- DATA SUPPLIED -
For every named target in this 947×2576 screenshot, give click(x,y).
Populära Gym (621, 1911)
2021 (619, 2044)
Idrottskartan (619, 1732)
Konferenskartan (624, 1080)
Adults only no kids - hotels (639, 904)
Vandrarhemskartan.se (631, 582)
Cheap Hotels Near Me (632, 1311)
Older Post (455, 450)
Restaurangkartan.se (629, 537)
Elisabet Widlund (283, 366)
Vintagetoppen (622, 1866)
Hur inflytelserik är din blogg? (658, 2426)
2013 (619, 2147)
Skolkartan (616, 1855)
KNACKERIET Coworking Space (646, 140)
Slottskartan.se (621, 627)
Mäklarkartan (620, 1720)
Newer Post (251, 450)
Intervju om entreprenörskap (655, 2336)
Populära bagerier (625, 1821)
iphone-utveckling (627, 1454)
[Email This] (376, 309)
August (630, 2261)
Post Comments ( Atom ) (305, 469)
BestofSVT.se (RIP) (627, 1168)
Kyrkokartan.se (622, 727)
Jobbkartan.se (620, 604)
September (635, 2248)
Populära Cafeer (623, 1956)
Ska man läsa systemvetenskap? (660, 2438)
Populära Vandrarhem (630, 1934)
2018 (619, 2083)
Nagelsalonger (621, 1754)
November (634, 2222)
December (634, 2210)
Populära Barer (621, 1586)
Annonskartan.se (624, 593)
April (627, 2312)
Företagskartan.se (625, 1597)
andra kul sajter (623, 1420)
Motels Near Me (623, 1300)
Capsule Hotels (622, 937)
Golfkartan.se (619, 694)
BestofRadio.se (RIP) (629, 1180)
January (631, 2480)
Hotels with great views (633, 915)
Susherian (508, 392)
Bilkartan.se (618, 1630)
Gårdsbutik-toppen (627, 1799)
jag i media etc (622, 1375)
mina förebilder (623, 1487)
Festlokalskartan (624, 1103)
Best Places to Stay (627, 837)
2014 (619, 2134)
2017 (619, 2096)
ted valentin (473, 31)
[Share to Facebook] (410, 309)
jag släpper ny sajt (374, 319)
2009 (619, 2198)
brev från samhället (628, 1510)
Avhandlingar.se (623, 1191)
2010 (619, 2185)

- WORK TO COMPLETE -
Find "December (634, 2210)" in the data above, then repeat that line and all lines after it exactly, ending with the final line.

- OUTPUT OF THE EXERCISE -
December (634, 2210)
Populära Barer (621, 1586)
Annonskartan.se (624, 593)
April (627, 2312)
Företagskartan.se (625, 1597)
andra kul sajter (623, 1420)
Motels Near Me (623, 1300)
Capsule Hotels (622, 937)
Golfkartan.se (619, 694)
BestofRadio.se (RIP) (629, 1180)
January (631, 2480)
Hotels with great views (633, 915)
Susherian (508, 392)
Bilkartan.se (618, 1630)
Gårdsbutik-toppen (627, 1799)
jag i media etc (622, 1375)
mina förebilder (623, 1487)
Festlokalskartan (624, 1103)
Best Places to Stay (627, 837)
2014 (619, 2134)
2017 (619, 2096)
ted valentin (473, 31)
[Share to Facebook] (410, 309)
jag släpper ny sajt (374, 319)
2009 (619, 2198)
brev från samhället (628, 1510)
Avhandlingar.se (623, 1191)
2010 (619, 2185)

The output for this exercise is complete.